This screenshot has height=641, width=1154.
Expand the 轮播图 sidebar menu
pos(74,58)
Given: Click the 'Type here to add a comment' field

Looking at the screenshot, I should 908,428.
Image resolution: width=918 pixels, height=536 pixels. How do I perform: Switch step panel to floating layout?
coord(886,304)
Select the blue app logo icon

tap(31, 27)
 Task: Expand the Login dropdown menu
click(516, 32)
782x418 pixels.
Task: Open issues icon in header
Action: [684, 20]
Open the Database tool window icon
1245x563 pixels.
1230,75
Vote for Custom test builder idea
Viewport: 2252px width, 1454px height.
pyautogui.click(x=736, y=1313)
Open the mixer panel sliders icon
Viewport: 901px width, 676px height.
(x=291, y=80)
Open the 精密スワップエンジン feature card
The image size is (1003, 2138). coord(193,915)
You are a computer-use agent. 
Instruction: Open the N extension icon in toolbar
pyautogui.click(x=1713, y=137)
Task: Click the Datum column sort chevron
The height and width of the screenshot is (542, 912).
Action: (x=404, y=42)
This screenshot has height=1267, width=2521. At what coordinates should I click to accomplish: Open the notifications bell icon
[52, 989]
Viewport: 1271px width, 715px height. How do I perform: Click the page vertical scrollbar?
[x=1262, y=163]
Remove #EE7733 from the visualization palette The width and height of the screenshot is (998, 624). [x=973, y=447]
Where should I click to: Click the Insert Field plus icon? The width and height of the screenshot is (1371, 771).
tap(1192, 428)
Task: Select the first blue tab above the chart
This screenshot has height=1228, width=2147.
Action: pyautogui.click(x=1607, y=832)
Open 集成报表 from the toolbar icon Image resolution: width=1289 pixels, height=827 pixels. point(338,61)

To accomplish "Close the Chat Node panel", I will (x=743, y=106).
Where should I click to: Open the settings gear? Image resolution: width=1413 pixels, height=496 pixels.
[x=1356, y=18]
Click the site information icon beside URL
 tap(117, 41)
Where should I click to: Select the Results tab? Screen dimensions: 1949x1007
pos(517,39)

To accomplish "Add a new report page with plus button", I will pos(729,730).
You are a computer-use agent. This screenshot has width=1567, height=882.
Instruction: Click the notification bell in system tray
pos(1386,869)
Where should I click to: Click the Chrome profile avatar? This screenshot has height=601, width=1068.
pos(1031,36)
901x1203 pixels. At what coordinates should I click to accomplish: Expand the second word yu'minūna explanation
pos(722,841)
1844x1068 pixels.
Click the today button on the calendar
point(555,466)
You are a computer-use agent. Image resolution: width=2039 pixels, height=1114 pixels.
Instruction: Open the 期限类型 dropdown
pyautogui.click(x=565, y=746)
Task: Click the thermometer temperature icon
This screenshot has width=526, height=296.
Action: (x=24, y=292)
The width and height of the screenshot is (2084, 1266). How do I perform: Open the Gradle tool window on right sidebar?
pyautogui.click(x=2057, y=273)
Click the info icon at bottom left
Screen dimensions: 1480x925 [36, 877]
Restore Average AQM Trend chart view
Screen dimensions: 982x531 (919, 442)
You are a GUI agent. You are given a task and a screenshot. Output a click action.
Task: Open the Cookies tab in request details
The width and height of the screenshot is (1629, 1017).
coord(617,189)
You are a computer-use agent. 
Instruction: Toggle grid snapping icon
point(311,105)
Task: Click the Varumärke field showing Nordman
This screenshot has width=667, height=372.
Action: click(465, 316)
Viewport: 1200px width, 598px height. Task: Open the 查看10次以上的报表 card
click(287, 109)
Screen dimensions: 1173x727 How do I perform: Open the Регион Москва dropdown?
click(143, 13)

______

§ **WHAT THE TASK ASKS**: This exercise calls for an exact reproduction of the material.

§ **SOLUTION**:
This screenshot has height=641, width=1154.
Expand the 轮播图 sidebar menu
pos(74,58)
Given: Click the 'Type here to add a comment' field

Looking at the screenshot, I should 908,428.
Image resolution: width=918 pixels, height=536 pixels. How do I perform: Switch step panel to floating layout?
coord(886,304)
Select the blue app logo icon

tap(31, 27)
 Task: Expand the Login dropdown menu
click(516, 32)
782x418 pixels.
Task: Open issues icon in header
Action: [684, 20]
Open the Database tool window icon
1245x563 pixels.
1230,75
Vote for Custom test builder idea
Viewport: 2252px width, 1454px height.
pyautogui.click(x=736, y=1313)
Open the mixer panel sliders icon
Viewport: 901px width, 676px height.
(x=291, y=80)
Open the 精密スワップエンジン feature card
The image size is (1003, 2138). coord(193,915)
You are a computer-use agent. 
Instruction: Open the N extension icon in toolbar
pyautogui.click(x=1713, y=137)
Task: Click the Datum column sort chevron
The height and width of the screenshot is (542, 912).
Action: (x=404, y=42)
This screenshot has height=1267, width=2521. At what coordinates should I click to accomplish: Open the notifications bell icon
[52, 989]
Viewport: 1271px width, 715px height. How do I perform: Click the page vertical scrollbar?
[x=1262, y=163]
Remove #EE7733 from the visualization palette The width and height of the screenshot is (998, 624). [x=973, y=447]
Where should I click to: Click the Insert Field plus icon? The width and height of the screenshot is (1371, 771).
tap(1192, 428)
Task: Select the first blue tab above the chart
This screenshot has height=1228, width=2147.
Action: pyautogui.click(x=1607, y=832)
Open 集成报表 from the toolbar icon Image resolution: width=1289 pixels, height=827 pixels. point(338,61)

To accomplish "Close the Chat Node panel", I will (x=743, y=106).
Where should I click to: Open the settings gear? Image resolution: width=1413 pixels, height=496 pixels.
[x=1356, y=18]
Click the site information icon beside URL
 tap(117, 41)
Where should I click to: Select the Results tab? Screen dimensions: 1949x1007
pos(517,39)

To accomplish "Add a new report page with plus button", I will pos(729,730).
You are a computer-use agent. This screenshot has width=1567, height=882.
Instruction: Click the notification bell in system tray
pos(1386,869)
Where should I click to: Click the Chrome profile avatar? This screenshot has height=601, width=1068.
pos(1031,36)
901x1203 pixels. At what coordinates should I click to accomplish: Expand the second word yu'minūna explanation
pos(722,841)
1844x1068 pixels.
Click the today button on the calendar
point(555,466)
You are a computer-use agent. Image resolution: width=2039 pixels, height=1114 pixels.
Instruction: Open the 期限类型 dropdown
pyautogui.click(x=565, y=746)
Task: Click the thermometer temperature icon
This screenshot has width=526, height=296.
Action: (x=24, y=292)
The width and height of the screenshot is (2084, 1266). How do I perform: Open the Gradle tool window on right sidebar?
pyautogui.click(x=2057, y=273)
Click the info icon at bottom left
Screen dimensions: 1480x925 [36, 877]
Restore Average AQM Trend chart view
Screen dimensions: 982x531 (919, 442)
You are a GUI agent. You are given a task and a screenshot. Output a click action.
Task: Open the Cookies tab in request details
The width and height of the screenshot is (1629, 1017).
coord(617,189)
You are a computer-use agent. 
Instruction: Toggle grid snapping icon
point(311,105)
Task: Click the Varumärke field showing Nordman
This screenshot has width=667, height=372.
Action: click(465, 316)
Viewport: 1200px width, 598px height. Task: Open the 查看10次以上的报表 card
click(287, 109)
Screen dimensions: 1173x727 How do I perform: Open the Регион Москва dropdown?
click(143, 13)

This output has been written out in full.